薬の効果が出るまでには、ある程度時間がかかる。
おそらく、そんな理由から二週間後の受診になったのだと思います。
「とにかく、この薬が効いてくれれば……」
私たちは、そんな思いで次の受診の日を待つことになりました。
けれど、その二週間は、決して穏やかなものではありませんでした。
夫の状態は、相変わらず混乱したままでした。
むしろ、日に日に症状が強くなっているように感じました。
私と訪問看護師さんは、夫の様子を見ながら、
「もう入院を考える段階なのではないか」
という認識になっていました。
家で過ごしながら薬の効果を待つ。
それだけでは、もう難しいのではないか。
そんな不安が、日に日に大きくなっていきました。
けれど、義母は夫の入院に対して、なかなか首を縦に振ろうとしませんでした。
「まだ家でみてあげたい」
義母は、そう言い続けていました。
夫を病院に入院させることへの抵抗があったのだと思います。
できることなら、家族の力で何とかしてあげたい。
そんな気持ちだったのかもしれません。
でも、現実はなかなか思うようにはいきませんでした。
夫は、突然、大声で泣き出すことがありました。
かと思えば、昔の出来事を延々と持ち出し、怒りをぶつけるように話し続けます。
同じ話を何度も繰り返し、感情が高ぶると、なかなか話が終わりません。
こちらがどれだけ話を聞いても、夫の気持ちが落ち着くわけではありませんでした。
話を聞けば聞くほど、さらに話が続いていく。
そんな状態でした。
夫本人も苦しかったのだと思います。
けれど、その話を受け止め続ける家族にとっても、それはかなりの負担でした。
私は主に家事と育児をしていました。
その一方で、夫の様子がおかしくなり、誰かが夫の話を聞かなければならなくなるたびに、義母が対応していました。

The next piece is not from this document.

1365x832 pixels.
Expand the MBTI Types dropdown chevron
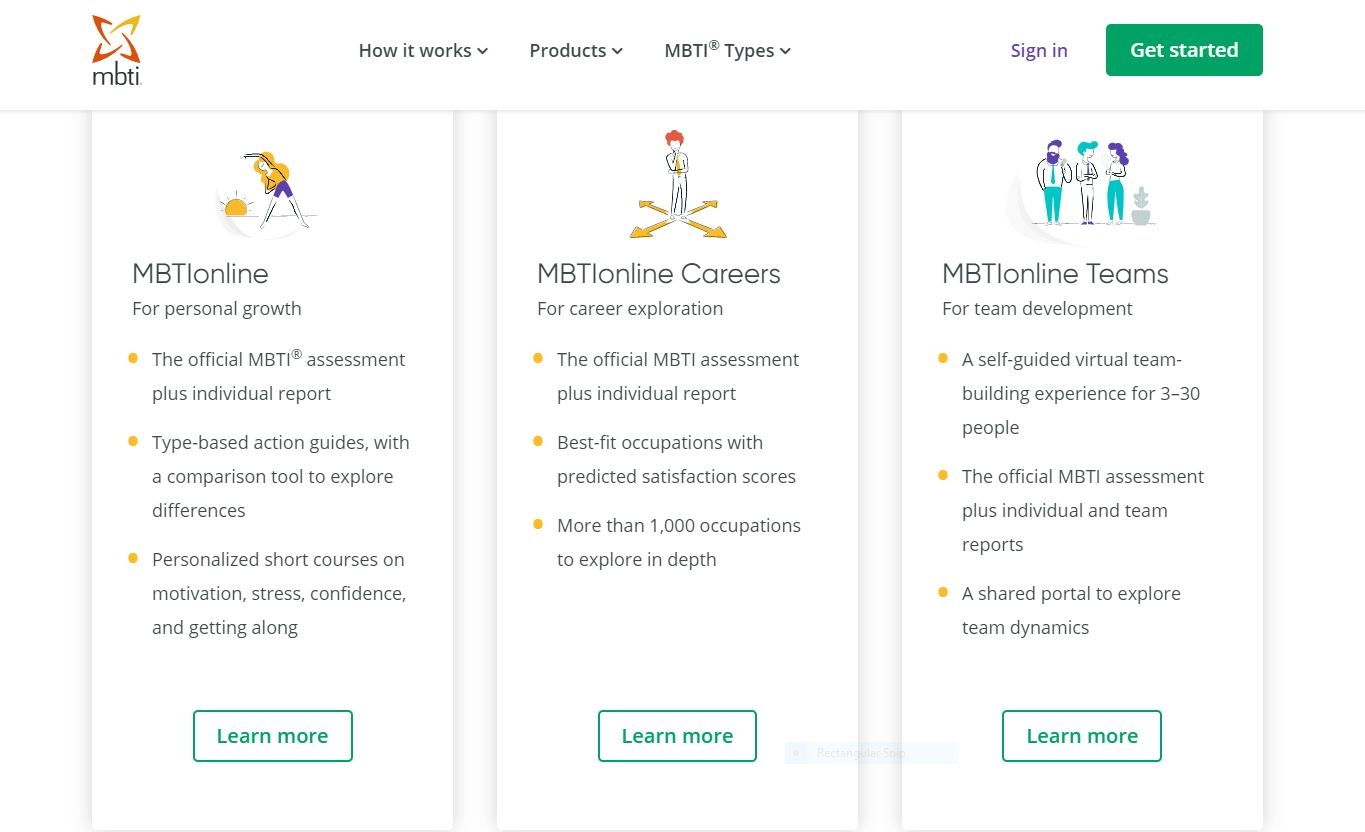click(785, 51)
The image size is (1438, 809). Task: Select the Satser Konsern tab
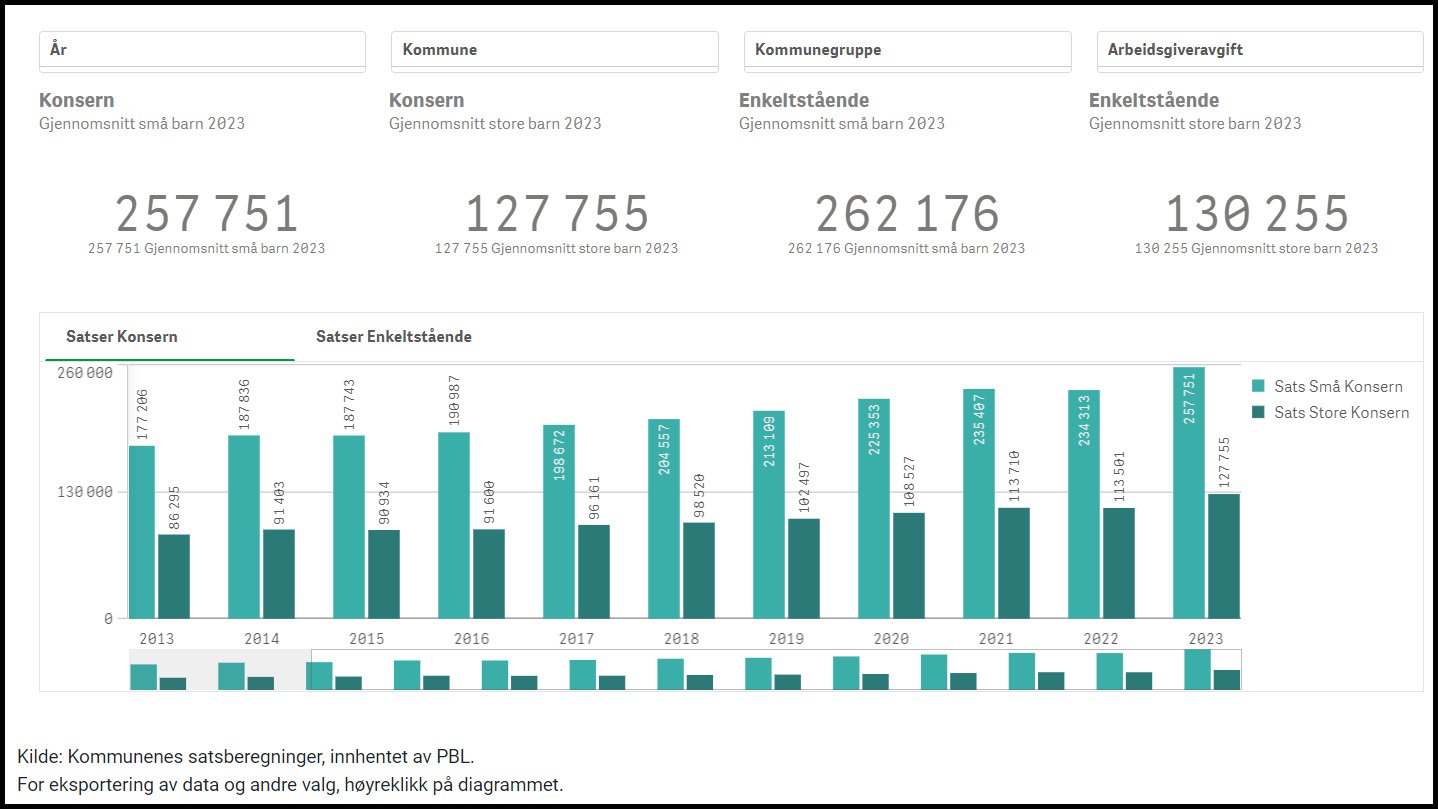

義母は夫と一緒に外へ出て、タバコを吸いながら、何分でも、何十分でも夫の話を聞き続けていました。
気がつけば、外にはタバコの吸い殻が山のように溜まっていました。
それだけの時間、義母は夫のそばにいて、話を受け止め続けていたのです。
義母自身、長年うつ病を患っていました。
今も完治したわけではありません。
そんな義母が、遠くからこちらへ来て、毎日のように不安定な夫のそばに付き添っていました。

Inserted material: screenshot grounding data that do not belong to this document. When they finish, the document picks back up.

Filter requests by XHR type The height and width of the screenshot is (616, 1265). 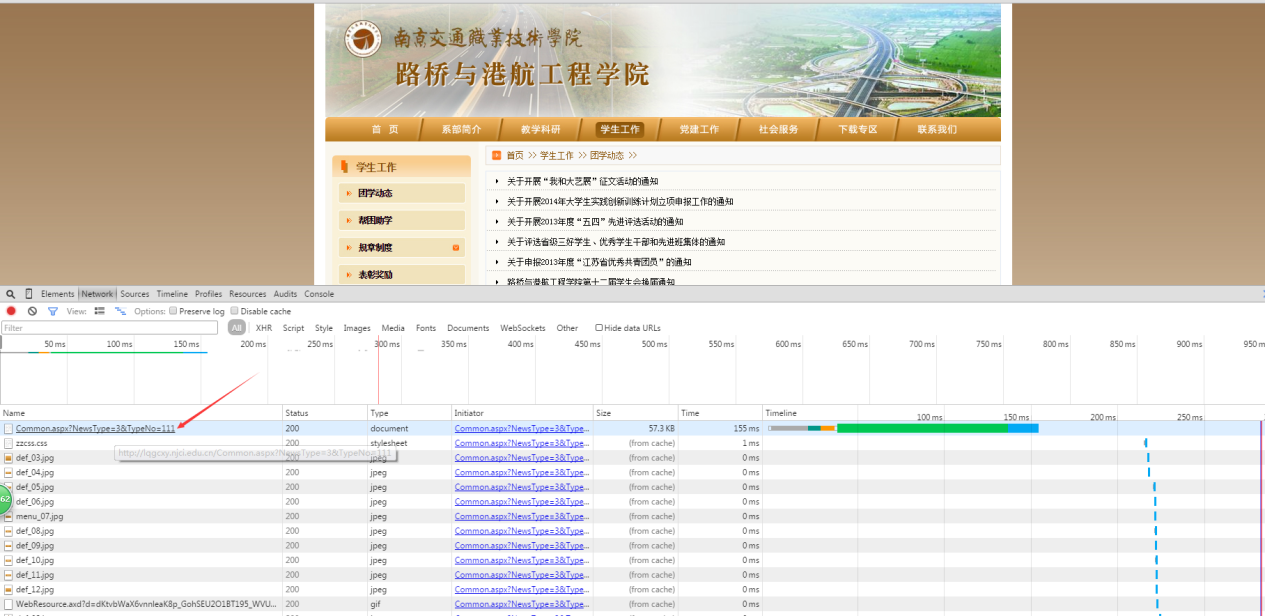pos(263,328)
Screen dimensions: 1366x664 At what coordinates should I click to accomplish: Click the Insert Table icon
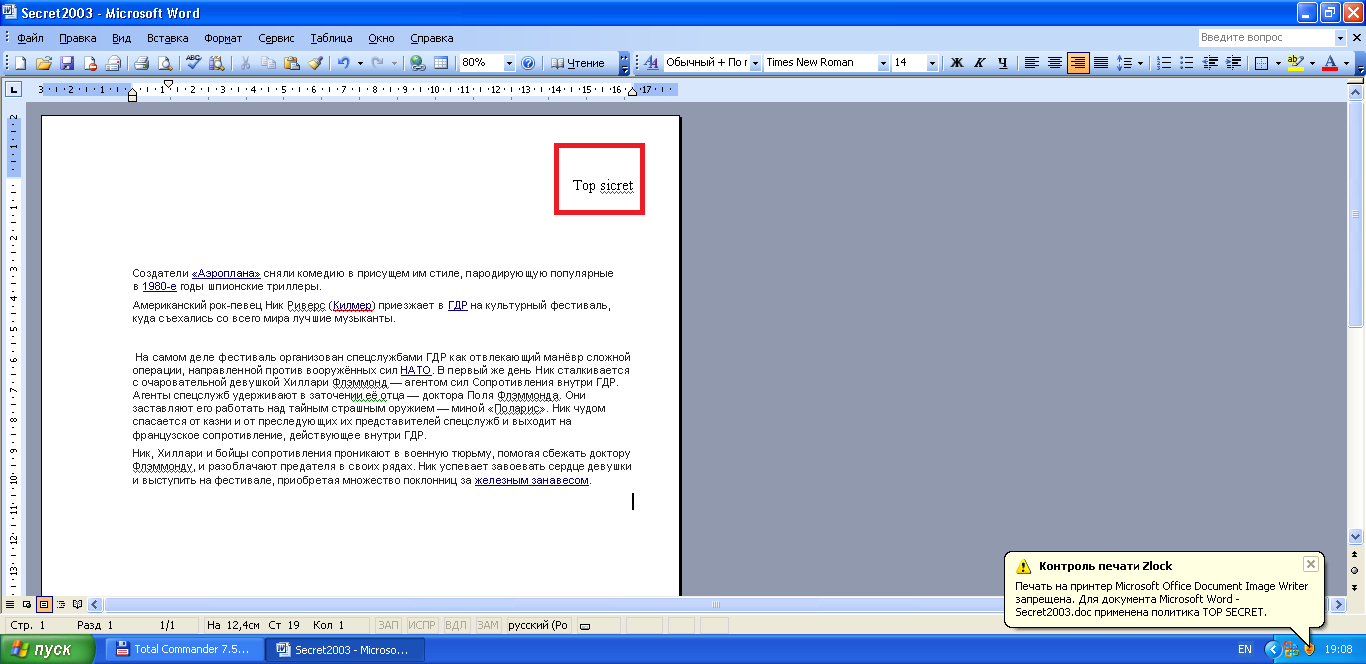[440, 63]
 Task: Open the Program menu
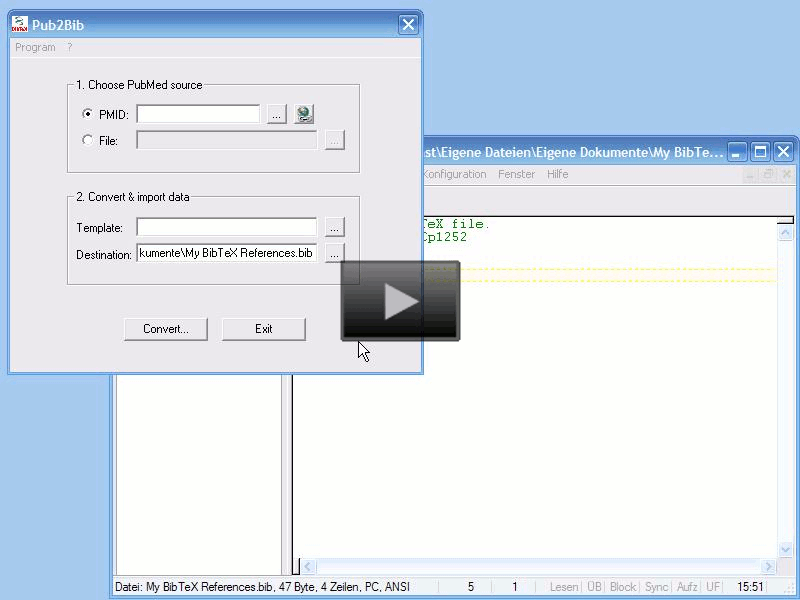pyautogui.click(x=35, y=47)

最初は「まだ家でみてあげたい」と言っていた義母でしたが、少しずつ、その表情にも疲れが見えるようになっていきました。
憔悴していく義母の姿は、見ていてつらいものでした。
私と訪問看護師さんは、何度も夫本人に入院を勧めました。
「今の状態では、家で過ごし続けるのは難しいのではないか」
「一度、病院で治療を受けたほうがいいのではないか」
けれど、夫本人は依然として入院に納得しませんでした。
本人が納得しない。
義母も、まだ入院させたくない。
でも、家族の負担は確実に大きくなっている。
そんな状況の中で、少しずつ家族だけで支えることの限界が近づいていました。
そして、ついに先に限界を迎えたのは、義母でした。
「もう、家でみるのは難しい」
そう思うほど、義母自身も追い詰められていたのだと思います。
夫のために家で何とかしてあげたいという気持ちと、もう自分には支えきれないという現実。
その間で、義母自身も苦しんでいたのだと思います。
二週間後の受診を待つ間に、私たち家族の状況は、少しずつ変わり始めていました。